» **Raw records**:
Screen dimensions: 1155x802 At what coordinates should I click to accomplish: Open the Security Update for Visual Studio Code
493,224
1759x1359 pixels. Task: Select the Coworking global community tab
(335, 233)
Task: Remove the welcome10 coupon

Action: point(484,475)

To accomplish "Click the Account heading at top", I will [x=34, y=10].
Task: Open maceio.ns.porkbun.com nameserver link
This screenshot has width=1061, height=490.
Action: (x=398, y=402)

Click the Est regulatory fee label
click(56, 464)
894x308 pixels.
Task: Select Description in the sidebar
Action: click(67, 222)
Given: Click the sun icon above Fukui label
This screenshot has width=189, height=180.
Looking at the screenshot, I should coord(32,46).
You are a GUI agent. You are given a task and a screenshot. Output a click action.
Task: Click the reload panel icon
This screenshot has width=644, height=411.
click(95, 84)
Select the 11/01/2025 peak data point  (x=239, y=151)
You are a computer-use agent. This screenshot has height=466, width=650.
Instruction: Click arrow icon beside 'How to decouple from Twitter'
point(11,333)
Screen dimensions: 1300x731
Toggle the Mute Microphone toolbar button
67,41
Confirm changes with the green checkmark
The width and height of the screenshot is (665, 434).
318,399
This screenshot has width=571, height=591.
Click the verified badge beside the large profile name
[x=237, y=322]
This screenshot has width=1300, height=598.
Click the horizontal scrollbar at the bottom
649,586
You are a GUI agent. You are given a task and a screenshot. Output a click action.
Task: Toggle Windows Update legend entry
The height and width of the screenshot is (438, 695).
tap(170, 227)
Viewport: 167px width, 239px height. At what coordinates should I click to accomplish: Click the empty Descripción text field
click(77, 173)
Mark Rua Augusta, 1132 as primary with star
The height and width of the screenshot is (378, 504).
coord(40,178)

» **Problem statement**:
Can you rewrite everything from the line containing "Screen dimensions: 1300x731" down to the end of the data, and nothing more? Keep the requests unchanged, but scale every coordinate in the answers by 0.6 and round it to a whole number, with halves rounding up.

» **Answer**:
Screen dimensions: 1300x731
Toggle the Mute Microphone toolbar button
40,25
Confirm changes with the green checkmark
The width and height of the screenshot is (665, 434).
191,239
This screenshot has width=571, height=591.
Click the verified badge beside the large profile name
[x=142, y=193]
This screenshot has width=1300, height=598.
Click the horizontal scrollbar at the bottom
389,352
You are a GUI agent. You are given a task and a screenshot. Output a click action.
Task: Toggle Windows Update legend entry
The height and width of the screenshot is (438, 695).
tap(102, 136)
Viewport: 167px width, 239px height. At what coordinates should I click to accomplish: Click the empty Descripción text field
click(46, 104)
Mark Rua Augusta, 1132 as primary with star
The height and width of the screenshot is (378, 504).
coord(24,107)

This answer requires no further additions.